Once done, from different shell sessions, it’s possible to start the below command X times and it will make sure that all the batches are processed only once:

[[email protected] tmp]$ ## Session 1
[[email protected] tmp]$ for file in `ls object_list.api_p*`; do
  if [[ ! -f log.${file} ]]; then
    echo "  -- ${file}"
    iapi $REPO_NAME -Udmadmin -Pxxx -r${file} > log.${file}
  fi
done
  -- object_list.api_paa
  -- object_list.api_pac
  ...
  -- object_list.api_pcc
  -- object_list.api_pce
[[email protected] tmp]$
####
####
[[email protected] tmp]$ ## Session 2
[[email protected] tmp]$ for file in `ls object_list.api_p*`; do
  if [[ ! -f log.${file} ]]; then
    echo "  -- ${file}"
    iapi $REPO_NAME -Udmadmin -Pxxx -r${file} > log.${file}
  fi
done
  -- object_list.api_pab
  -- object_list.api_pad
  ...
  -- object_list.api_pcb
  -- object_list.api_pcd
[[email protected] tmp]$

As you can see above, this command will loop through all the batches and for each, if there is already a log file present, it will skip it and check the next one. Otherwise, it will execute the iapi command needed to process the batch, creating the log file needed at the same time so that the batch is executed only once. Therefore, it is possible to parallelize the execution on several shell/CS. Let it run for some time and afterwards, the dmi_queue_item table would be cleaned, without any duplicated items.

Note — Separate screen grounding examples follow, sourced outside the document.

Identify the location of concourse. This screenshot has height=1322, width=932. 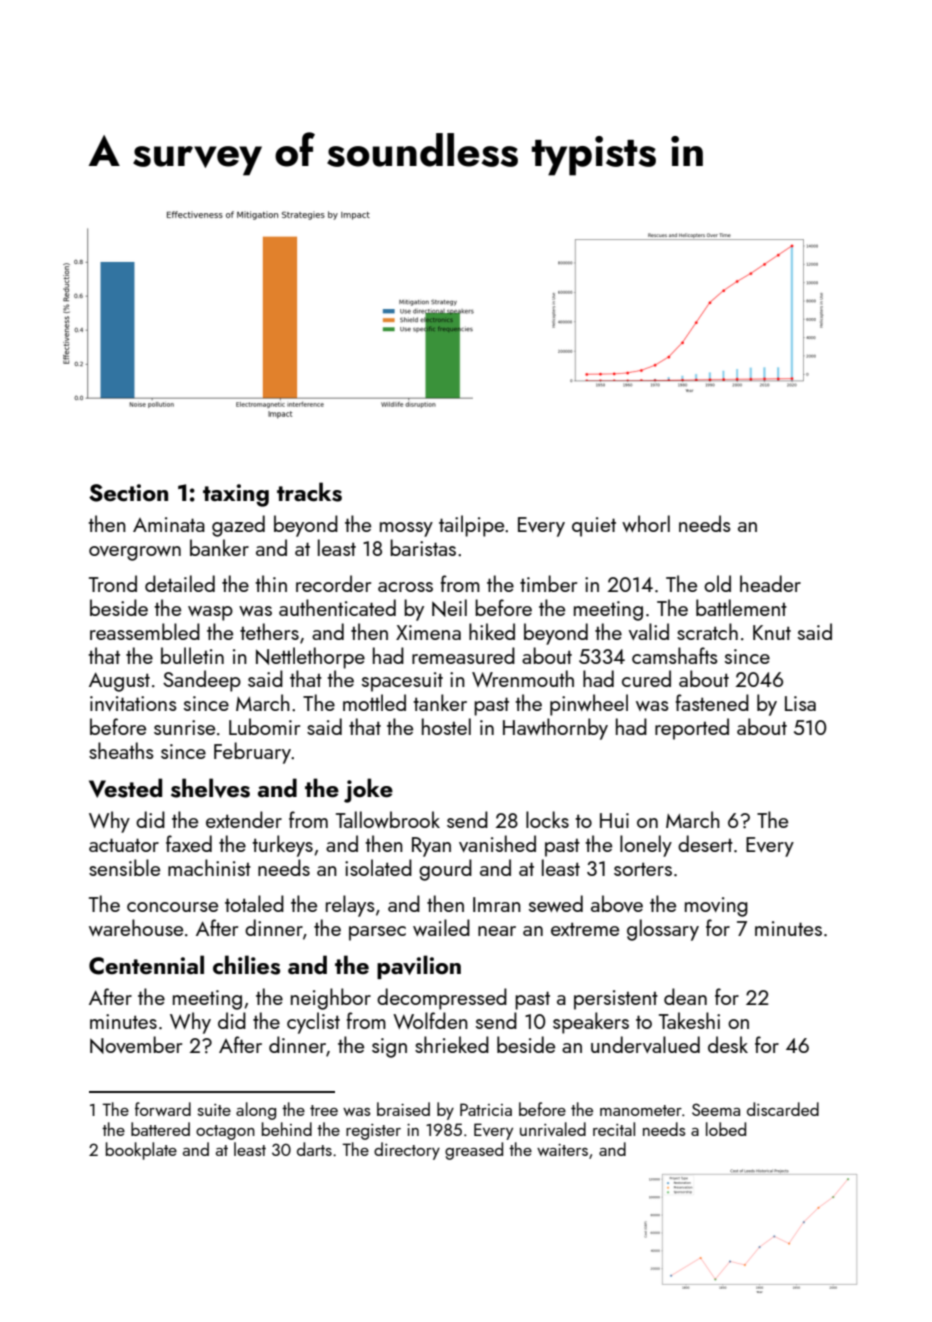
(172, 907).
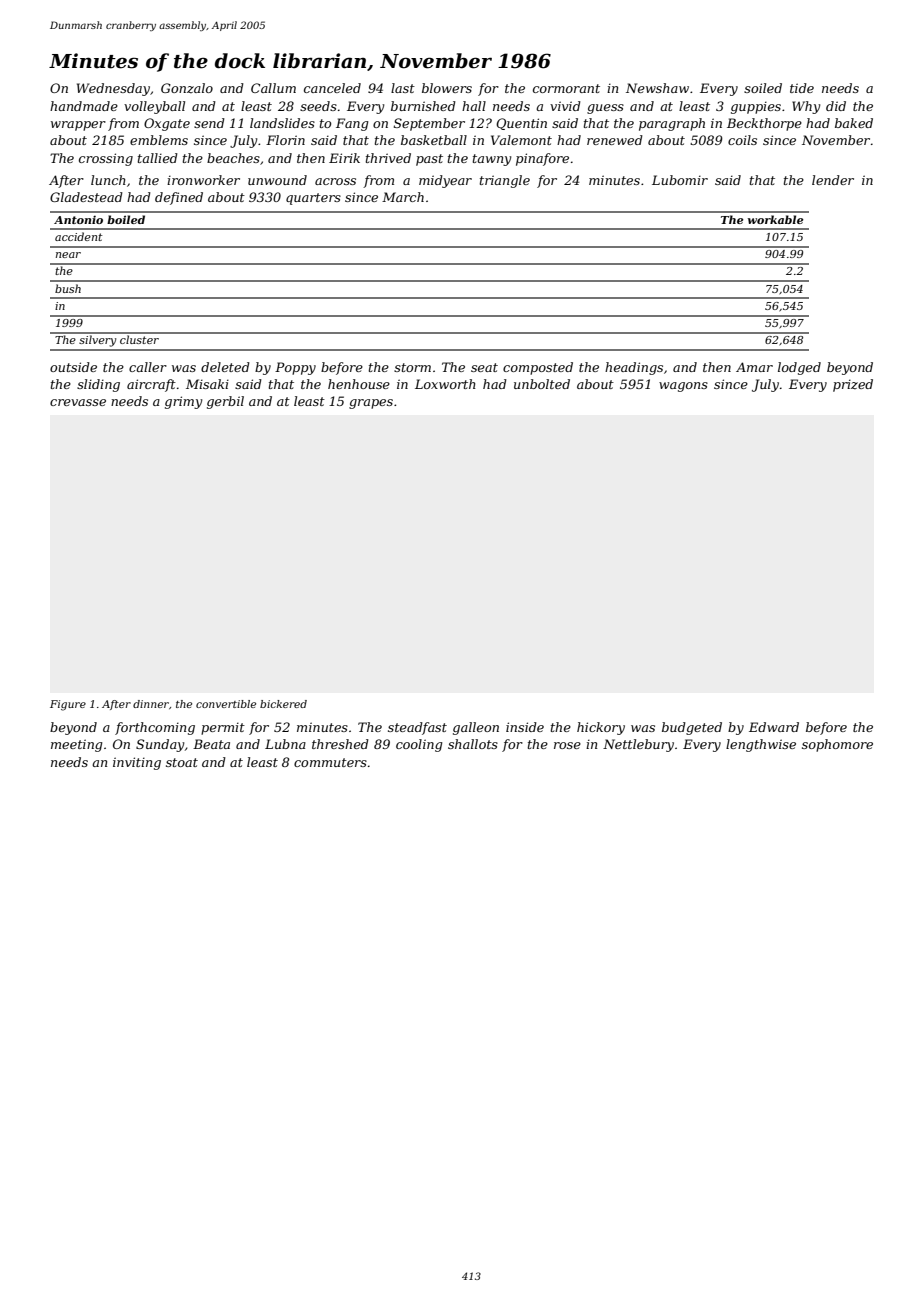 The width and height of the screenshot is (924, 1308). I want to click on triangle, so click(505, 181).
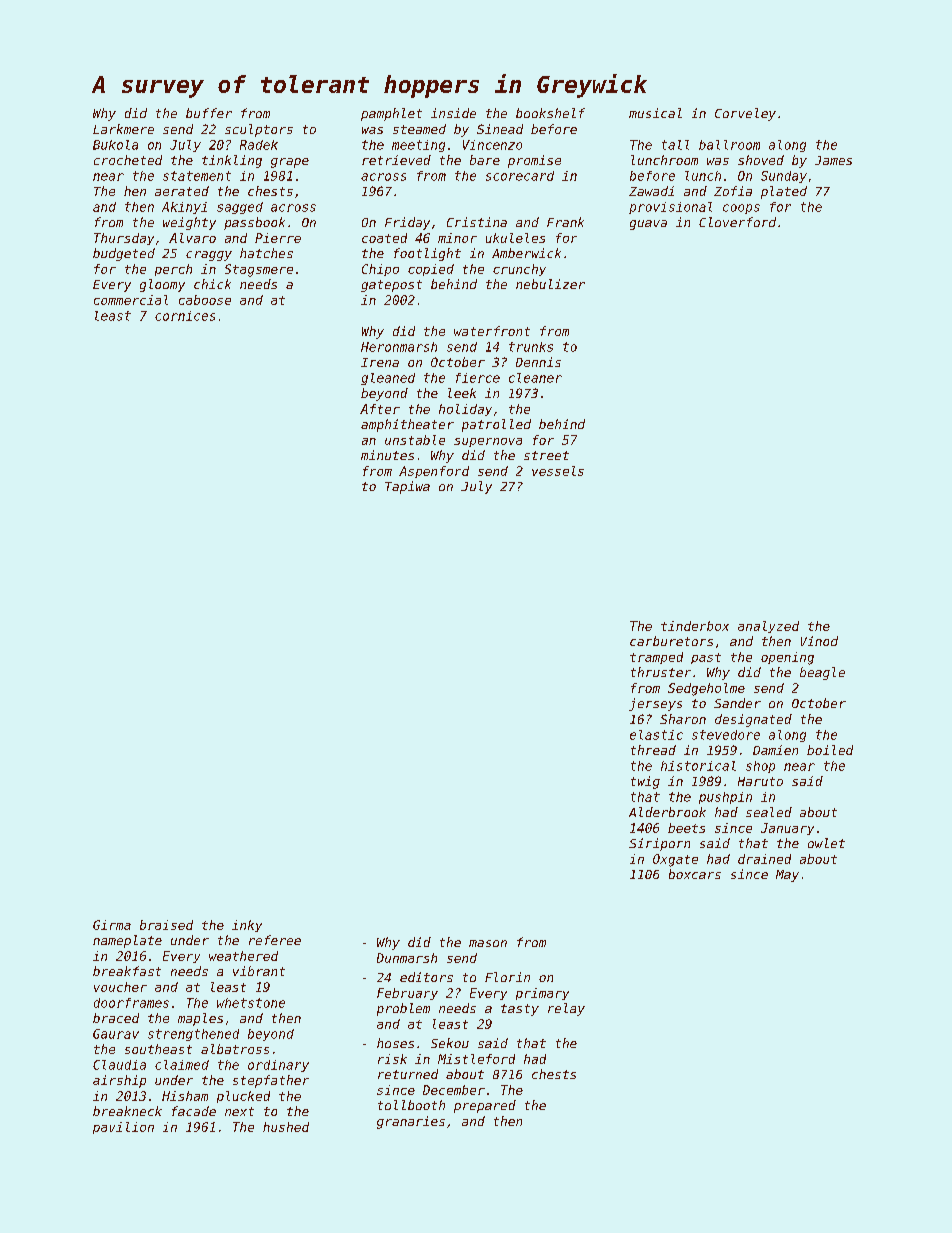 This document has height=1233, width=952. Describe the element at coordinates (558, 471) in the document. I see `vessels` at that location.
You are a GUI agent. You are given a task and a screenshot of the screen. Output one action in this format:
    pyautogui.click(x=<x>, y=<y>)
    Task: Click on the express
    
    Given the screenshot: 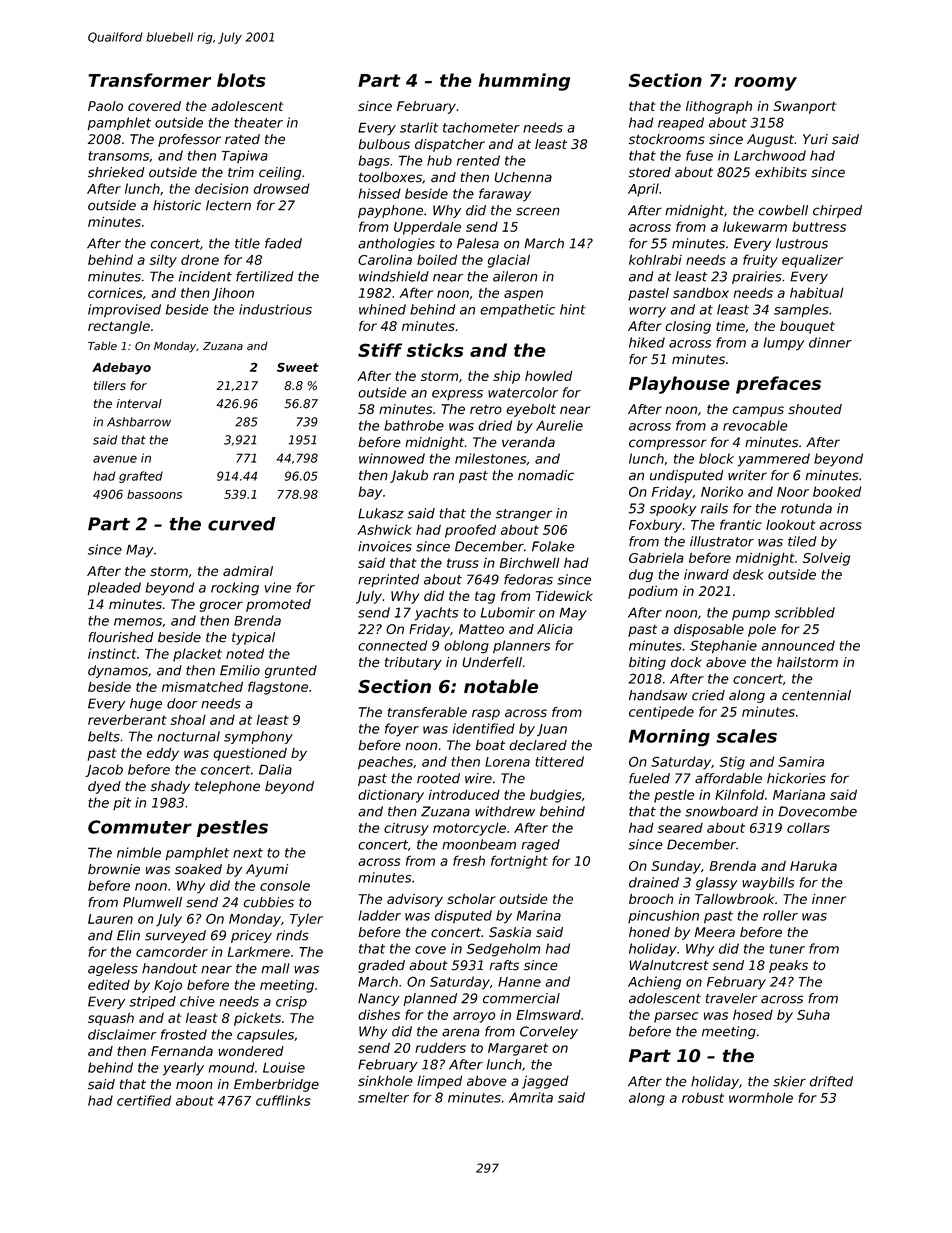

Note 1: Because the extract didn’t care about warning/failed, once the cleanup is done, you will need to resubmit the warning/failed items (if any), so that you are certain that these items cannot be indexed. Alternatively, you can filter the warning/failed items during the extract, so that the IndexAgent will try again to process them (if they are duplicate of these warning/failed items in the awaiting/acquired queues.
Note 2: If, after some time, you want to also remove the unique items (because it’s processing too slowly or because there are too much or because more important documents are coming soon), you can remove the items “tokeep” in the exact same way… Also, to generate an “ids.txt” file that the IndexAgent will be able to ingest (put the file here: “$IA_HOME/deployments/IndexAgent.war/WEB-INF/classes/ids.txt“), you can use something like: ‘sed -e “s,[0-9a-f]*[[:space:]]+,,” object_list.txt.tokeep > ids.txt‘. This command will only keep the 2nd column (item_id column).
Note 3: It is obviously possible to compress a lot the steps so that a single command would do everything, but for clarity in the blog, I separated all the steps.